Cultural heritage in west Africa is also associated with nature—it is not limited to that which is man-made. The relationship between west African people and their natural environment is encapsulated in the rich oral traditions that map the landscape, making cultural heritage of place. Spiritual beliefs are at the heart of the management of natural features, such as sacred groves, rivers, pools—believed to be inhabited and protected by gods (totem animals or ancestors)—often associated with old settlements. Sacred, secret, and often private places such as sacred forests are only accessible to initiated members of secret or ritual societies. Sacred forests, or groves, are often remnants of ancient forests, of great cultural and biodiversity value, and their conservation is highly dependent on religious and cultural beliefs. Some sacred forests were considered to be “evil forests” because of the belief that they were inhabited by malevolent forces—they were also the burial places for people who died in an untimely manner.3
Among the Akan of Ghana, sacred places such as the Akyem Abuakwa traditional area is home to a wide range of biodiverse and geologic formations, which are ascribed spiritual values, and to several deities in the Akan religion (Awuah-Nyamekye 2019). In the specific example of the Akan, the community is motivated by the need to not deprive future generations of rare plants and animals, but to maintain the delicate balance between plants, animals, and humans with their needs for food, medicine, space, clean water, and clean air. This is similar to the situation at the Osun Osogbo sacred grove where the Osun River defines the heritage value of the forest. Local communities have their own rules prohibiting reckless harvesting of timber and game, which have protected the sacred forests over many generations. Ironically, what was once condemned as fetish—and often destroyed—are now recognized as central to the preservation of the rain forests of west Africa. Research (Campbell 2005; Ceperley, Montagnini, and Natta 2010) increasingly demonstrates how these heritage sites are rich biodiverse areas and carbon sinks, often better protected by the very nature of their sacred value than the formal government protected areas.
Among the Moaga of Burkina Faso, a tree is the living image of man (Yameogo 2015); for instance, entrusting a child to the locust bean tree (Parkia biglobosa), also called néré, confers on the child the characteristics of an entity that possesses mysterious beneficial virtues. In some communities in the Lake Chad region, when the remains of a deceased person cannot be brought back to the village because of excessive distance, drowning, or during conflicts, their remains are replaced by a symbolic piece of wood from a very specific tree species such as Vitex doniana or Adenium obaesum (Seignobos 1997).
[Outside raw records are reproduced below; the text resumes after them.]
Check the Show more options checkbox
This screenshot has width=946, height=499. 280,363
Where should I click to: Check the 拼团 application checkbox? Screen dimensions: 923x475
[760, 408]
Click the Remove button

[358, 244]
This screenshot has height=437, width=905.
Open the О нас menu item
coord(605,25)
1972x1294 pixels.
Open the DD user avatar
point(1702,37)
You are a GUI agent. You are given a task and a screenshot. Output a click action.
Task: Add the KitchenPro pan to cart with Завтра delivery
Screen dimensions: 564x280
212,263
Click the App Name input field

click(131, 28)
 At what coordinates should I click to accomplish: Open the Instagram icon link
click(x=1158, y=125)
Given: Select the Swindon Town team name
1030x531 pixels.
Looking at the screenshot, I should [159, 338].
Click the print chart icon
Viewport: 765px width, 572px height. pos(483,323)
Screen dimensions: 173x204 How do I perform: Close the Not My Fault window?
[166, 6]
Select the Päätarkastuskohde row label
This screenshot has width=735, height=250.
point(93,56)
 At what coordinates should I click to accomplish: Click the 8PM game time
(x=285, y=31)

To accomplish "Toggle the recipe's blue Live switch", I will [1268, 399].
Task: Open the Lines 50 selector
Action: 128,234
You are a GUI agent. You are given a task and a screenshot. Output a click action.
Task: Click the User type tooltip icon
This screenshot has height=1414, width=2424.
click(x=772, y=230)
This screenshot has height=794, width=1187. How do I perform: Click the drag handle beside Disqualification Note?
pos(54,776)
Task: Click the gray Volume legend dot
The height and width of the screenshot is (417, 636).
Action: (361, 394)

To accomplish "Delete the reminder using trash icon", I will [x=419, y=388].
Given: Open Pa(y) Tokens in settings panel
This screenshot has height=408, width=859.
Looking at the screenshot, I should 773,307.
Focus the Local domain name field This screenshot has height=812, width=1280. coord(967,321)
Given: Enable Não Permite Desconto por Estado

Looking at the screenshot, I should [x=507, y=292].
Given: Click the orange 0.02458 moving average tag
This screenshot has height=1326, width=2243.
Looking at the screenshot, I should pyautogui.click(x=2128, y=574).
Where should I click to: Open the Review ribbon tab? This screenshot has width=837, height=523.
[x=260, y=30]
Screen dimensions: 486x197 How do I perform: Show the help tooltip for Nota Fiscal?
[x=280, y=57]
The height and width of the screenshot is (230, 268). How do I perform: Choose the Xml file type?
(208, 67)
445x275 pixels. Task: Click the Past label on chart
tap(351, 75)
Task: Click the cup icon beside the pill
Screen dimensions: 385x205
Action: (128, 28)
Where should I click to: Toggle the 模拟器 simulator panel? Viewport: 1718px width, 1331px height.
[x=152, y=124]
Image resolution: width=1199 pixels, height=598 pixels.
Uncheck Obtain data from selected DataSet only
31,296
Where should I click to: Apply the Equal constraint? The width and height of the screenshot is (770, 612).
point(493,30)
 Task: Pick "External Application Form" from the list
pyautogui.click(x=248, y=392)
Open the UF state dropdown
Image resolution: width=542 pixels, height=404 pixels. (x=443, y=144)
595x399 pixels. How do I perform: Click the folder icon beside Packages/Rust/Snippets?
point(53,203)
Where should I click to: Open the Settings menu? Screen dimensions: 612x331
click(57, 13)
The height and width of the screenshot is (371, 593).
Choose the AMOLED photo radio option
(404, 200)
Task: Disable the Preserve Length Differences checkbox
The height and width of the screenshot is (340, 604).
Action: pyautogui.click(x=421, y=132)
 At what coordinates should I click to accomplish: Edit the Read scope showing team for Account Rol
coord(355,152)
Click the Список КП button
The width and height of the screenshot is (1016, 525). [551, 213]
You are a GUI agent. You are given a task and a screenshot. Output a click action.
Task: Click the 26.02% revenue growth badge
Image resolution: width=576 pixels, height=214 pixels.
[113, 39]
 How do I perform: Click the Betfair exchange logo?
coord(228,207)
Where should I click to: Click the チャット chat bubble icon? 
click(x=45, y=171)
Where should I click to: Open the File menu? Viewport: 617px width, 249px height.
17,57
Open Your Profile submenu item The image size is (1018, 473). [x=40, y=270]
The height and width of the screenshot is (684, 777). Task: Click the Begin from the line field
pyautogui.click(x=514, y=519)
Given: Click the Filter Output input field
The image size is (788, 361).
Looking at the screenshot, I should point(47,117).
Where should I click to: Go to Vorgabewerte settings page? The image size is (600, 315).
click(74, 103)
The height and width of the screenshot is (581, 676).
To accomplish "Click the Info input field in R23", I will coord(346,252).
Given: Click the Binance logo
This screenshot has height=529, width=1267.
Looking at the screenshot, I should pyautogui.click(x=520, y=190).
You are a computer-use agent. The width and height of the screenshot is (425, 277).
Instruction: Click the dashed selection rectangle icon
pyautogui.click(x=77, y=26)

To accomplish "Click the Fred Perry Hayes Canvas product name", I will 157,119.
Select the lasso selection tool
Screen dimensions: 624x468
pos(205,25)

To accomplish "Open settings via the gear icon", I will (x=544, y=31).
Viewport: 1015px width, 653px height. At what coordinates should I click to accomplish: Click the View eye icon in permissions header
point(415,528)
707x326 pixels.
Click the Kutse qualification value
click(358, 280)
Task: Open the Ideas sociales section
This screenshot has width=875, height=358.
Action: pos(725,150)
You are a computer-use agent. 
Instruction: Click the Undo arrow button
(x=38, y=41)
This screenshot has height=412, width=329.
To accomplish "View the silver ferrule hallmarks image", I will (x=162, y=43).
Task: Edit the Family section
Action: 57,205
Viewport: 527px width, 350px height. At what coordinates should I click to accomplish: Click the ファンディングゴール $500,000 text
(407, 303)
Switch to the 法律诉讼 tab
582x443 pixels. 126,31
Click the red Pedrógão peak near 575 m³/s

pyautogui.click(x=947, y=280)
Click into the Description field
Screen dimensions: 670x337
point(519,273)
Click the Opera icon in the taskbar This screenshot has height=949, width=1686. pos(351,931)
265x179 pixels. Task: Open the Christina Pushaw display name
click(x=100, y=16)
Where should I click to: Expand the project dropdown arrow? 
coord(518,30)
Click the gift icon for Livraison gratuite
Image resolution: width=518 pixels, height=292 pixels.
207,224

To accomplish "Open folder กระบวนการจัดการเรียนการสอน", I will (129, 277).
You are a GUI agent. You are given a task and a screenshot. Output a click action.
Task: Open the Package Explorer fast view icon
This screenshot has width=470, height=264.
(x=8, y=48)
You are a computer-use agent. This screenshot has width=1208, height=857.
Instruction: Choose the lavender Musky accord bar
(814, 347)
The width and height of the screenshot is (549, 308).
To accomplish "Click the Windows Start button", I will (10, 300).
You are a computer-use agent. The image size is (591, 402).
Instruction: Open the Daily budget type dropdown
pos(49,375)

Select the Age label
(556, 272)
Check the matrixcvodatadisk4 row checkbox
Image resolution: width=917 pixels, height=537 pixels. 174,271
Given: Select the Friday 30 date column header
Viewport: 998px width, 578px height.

In the Gambia, the Kachikally pool, located close to the capital city of Banjul, is revered for its sacred crocodiles and its associated fertility properties. It gives the local community an ontological security that ensures that water as an entity on its own is not harmed, and that the community is not harmed by the landscape.
The mainstream heritage discourse drives the divergence between intangible and tangible heritage (Rudolff 2010). Within the formal, global perspectives of heritage, “intangible” practices are objectified, as with the Kankurang or Manding initiatory rite of Senegal and The Gambia—associated with sacred forests—which was named a Masterpiece of Oral and Intangible Heritage of Humanity by UNESCO in 2005. De Jong (2007) argues that that such commodification and international recognition might be mutually beneficial, even if there are perceptions that such recognition trivializes the sacredness of the Kankurang.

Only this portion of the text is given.